Yes! As long as your role includes some business analysis, you’ll be a BA!
You can be a business analyst without having a “pure” business analyst role. In fact, very few of us do have pure roles. It’s the dirty secret of being a BA.
If you absolutely love project management (someone has to!) and want to fill combined roles, then as long as the job market continues to support this, there’s no reason to stop. If you love your industry domain, want to stay within it, and it shows no signs of decline, there’s no reason to let it go.
You are still a BA. Thank you for being here. We are lucky to have you as part of your profession.

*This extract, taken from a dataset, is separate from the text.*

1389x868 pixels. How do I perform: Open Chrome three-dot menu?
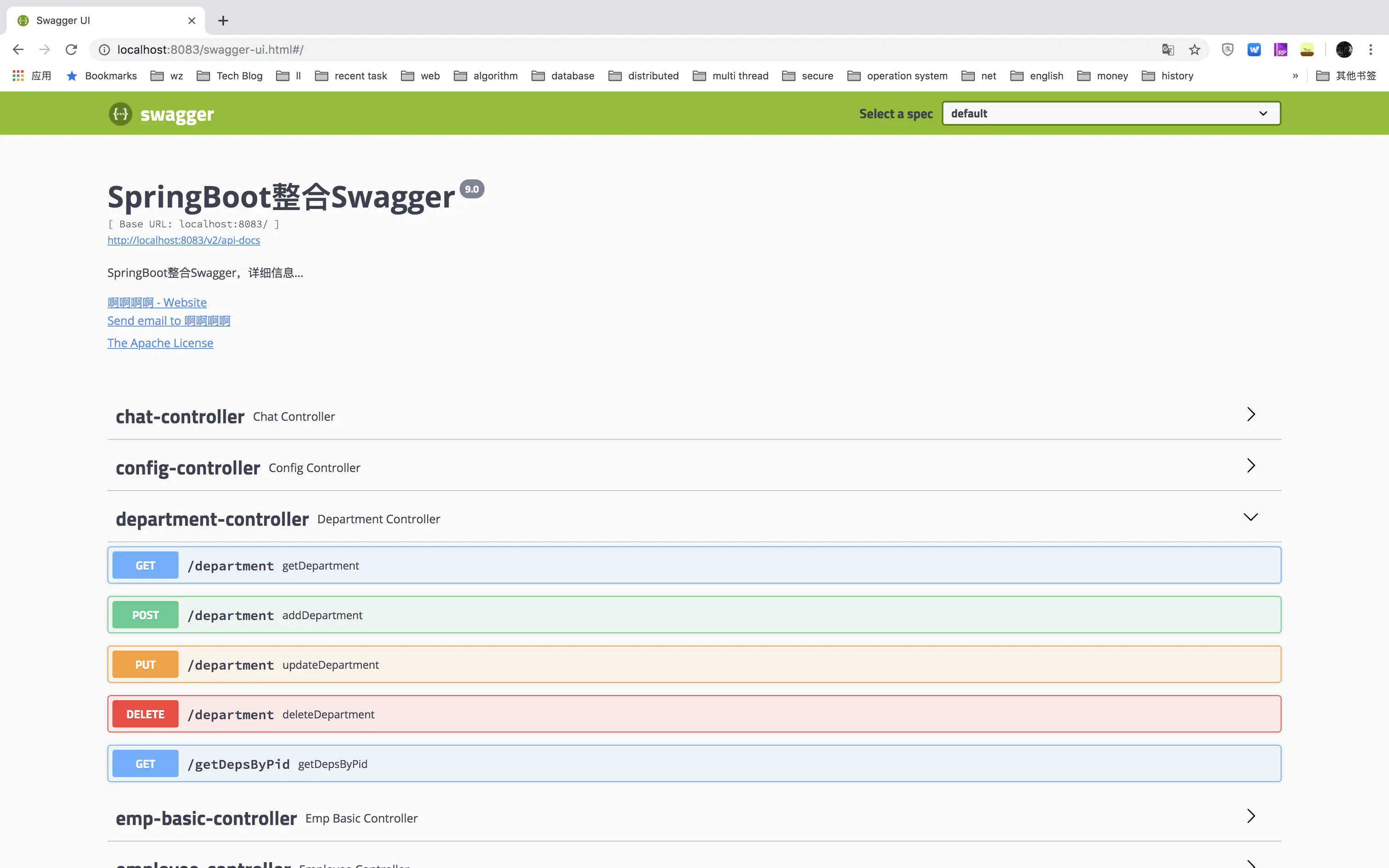click(x=1371, y=50)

You might think – well, that’s just you Laura! But actually, there’s a lot of support behind this thinking:
- The IIBA Competency Model specifically defines hybrid and specialist roles and includes them within the realm of business analysis.

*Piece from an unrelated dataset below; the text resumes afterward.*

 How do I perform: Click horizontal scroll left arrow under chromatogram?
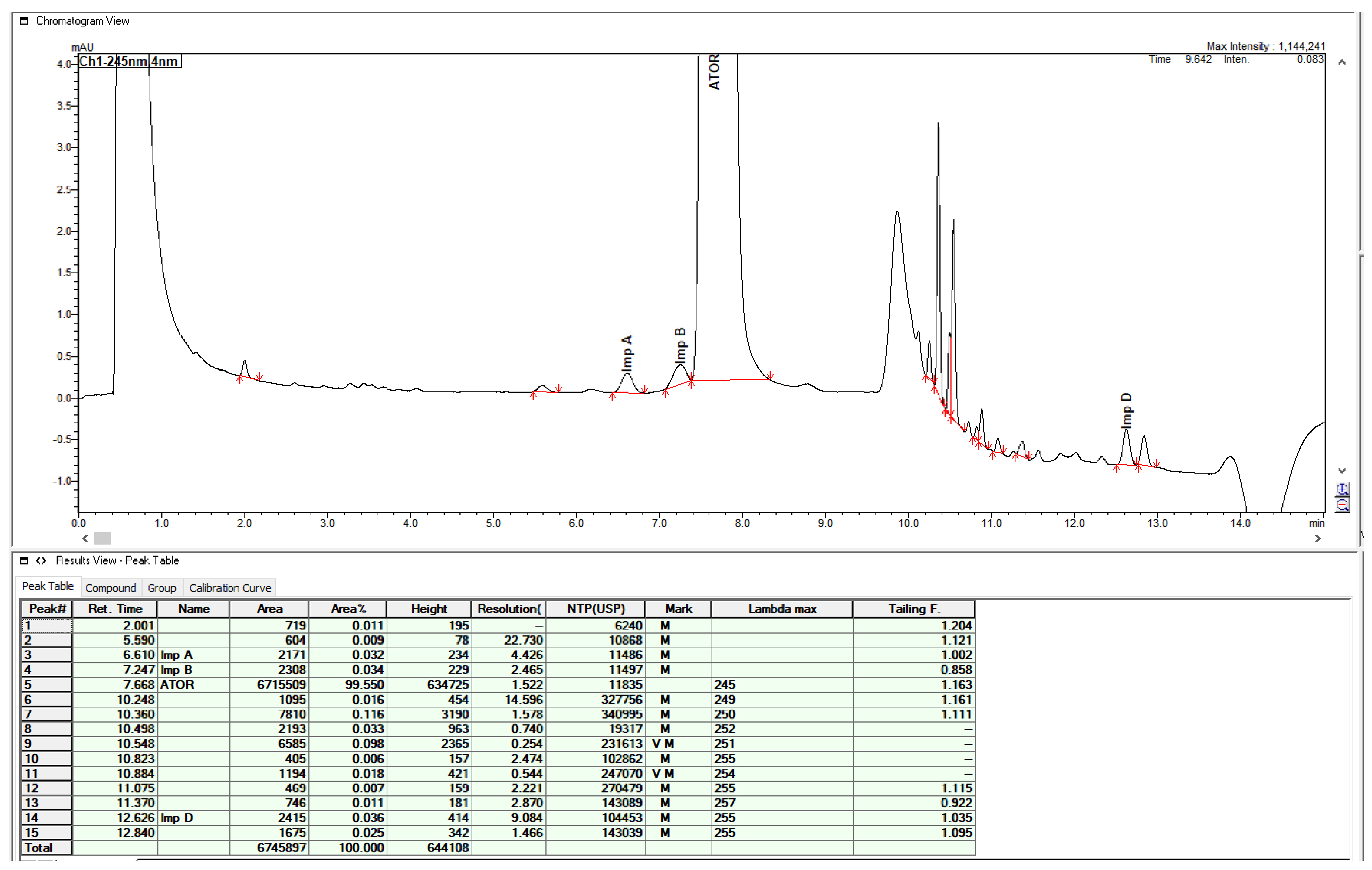coord(86,538)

- Definition of a “Business Analyst” in the Business Analysis Body of Knowledge includes anyone who performs business analysis activities, regardless of their job title.
- When you go to apply for the CCBA or CBAP – any business analysis experience, regardless of your title, can be counted.

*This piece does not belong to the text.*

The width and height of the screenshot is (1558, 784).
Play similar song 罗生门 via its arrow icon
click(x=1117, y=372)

Your special blend of business analysis is yours to own and grow. In fact, I encourage it. Our profession thrives on having a community of diverse and talented professionals. By cultivating the skills that set you apart, you help us stay an active, growing, and thriving profession, one that learns from its own members and avoids stagnation. And, for you, cultivating your own special blend can lead to opportunities that are rewarding – both because you find fulfillment in the work and because you are appropriately compensated for doing valuable work.
- If you have years of experience as a software developer, you have valuable technical understanding that can help you explore different solution options with effectiveness.
- If you have a strong background in usability or user experience design, you can bring many of your techniques to improve an organization’s requirements elicitation practices.
- If you have deep expertise in a particular domain, you may be able to spot trends or opportunities that no one else is seeing.
The question is not: Are you doing only business analysis? The question is: Are you applying the techniques and practices of business analysis in an ever-evolving and increasingly effective way? Are you growing as a business analyst even as you cultivate your own special blend?